“Futbol seyirci kaybediyor” mu dediniz?.. Bırakın seyirciyi, Süper Lig’in futbolcuları bile seyretmiyor Süper Lig’i!..
Mesela Fenerbahçeliler... Kesin izlememişlerdir bir gün önceki Trabzonspor-Beşiktaş arasındaki derbiyi.
Yahu sinemaya gidiyorsunuz, film güzelse etkisi geçmiyor ertesi güne kadar. Beşiktaş’a, Trabzonspor’a alıcı gözüyle baksalar, böyle mi oynarlar?
Biraz özenir, biraz üzülür insan... Biraz kendini toplar. Öğrenir veya benzemeye çalışır hiç yoksa.
Gerçi Advocaat unuttu ve hiç adam değiştirmedi ama yedek kulübesi bile milli Fenerbahçe’nin... Hepsi yetenekli adamlar. Çoğu uluslar arası... Seyirci varmış, yokmuş ne umurları!

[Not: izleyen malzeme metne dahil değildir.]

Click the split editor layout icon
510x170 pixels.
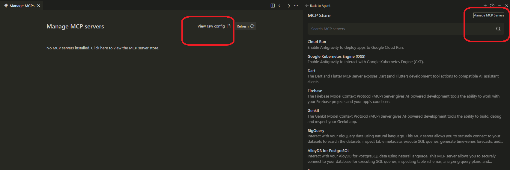click(x=273, y=6)
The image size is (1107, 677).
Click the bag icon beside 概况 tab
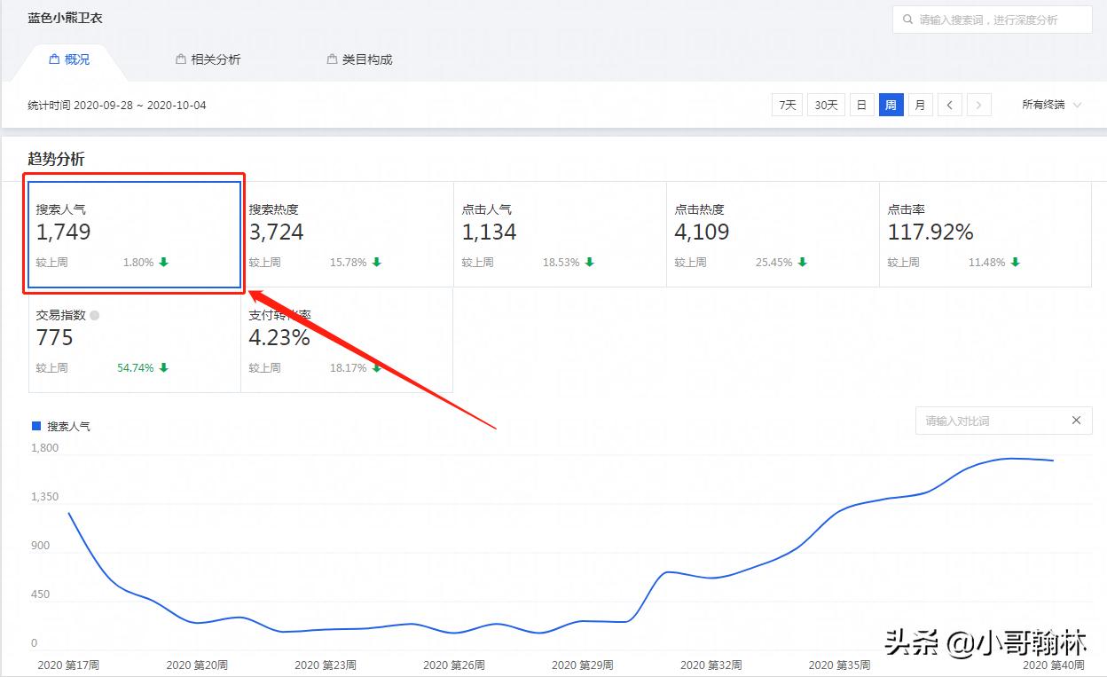tap(52, 59)
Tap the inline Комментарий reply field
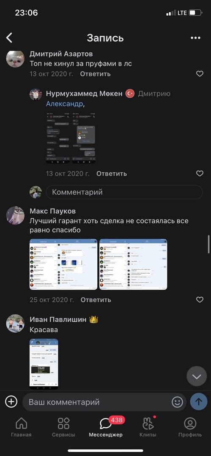 point(124,192)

Allah ne verdiyse oynayacaklar!
Ama öyle olmuyor işte...
Seyircinin onda bire düşmesi “sebep” değil “sonuç” Fenerbahçe dramında. Bu düşüşün nedeni, takımın düşmesi. Gerisi fasit daire gibi. Birbirini besleyen ve dönüp duran olumsuzluklar.
Kadıköy’de Akhisar Belediyespor maçına tribünden bakan çok az kişi ve ekran başından izleyenler bu düşüşün birinci elden şahidi.
Akhisar kolay gol yiyen, defansı aksayan bir takım. Üstelik orta sahasına bakınca Kadıköy’e “kazanmak” için gelmiş gibi.
Yani işi kolay değil mi Fenerbahçe’nin?
Hayır... İlk yarının başında Akhisar baskın. Çok iyi alan daraltıyorlar top Fenerbahçe’deyken, orta sahada dönen topları topluyorlar. Fenerbahçelileri ceza yayının ötesine geçirmiyorlar.
Peki Fenerbahçe’nin çoğu yıldız kategorisindeki futbolcuları ne yapıyor?
Onlar ilginç bir şekilde durgun... Sanki bıkmışlar futboldan. Arada sırada Van Persie katılıyor oyuna, rakip izin verirse Lens, aklına eserse Aatıf, alan bulursa Alper... Ama asla aynı zamanda oyunda yoklar.
Wiel ve Hasan Ali de kanatları kullanamayınca bir tane bile akını doğru dürüst sonlandıramayan, kaleye hiç isabetli şut çekemeyen bir Fenerbahçe var ortada.
Seyir zevki yok. Heyecan yok. Fenerbahçe’nin akan ve rakip kalede biten bir tek hücumu yok. Akhisar’ın 3-4 tane...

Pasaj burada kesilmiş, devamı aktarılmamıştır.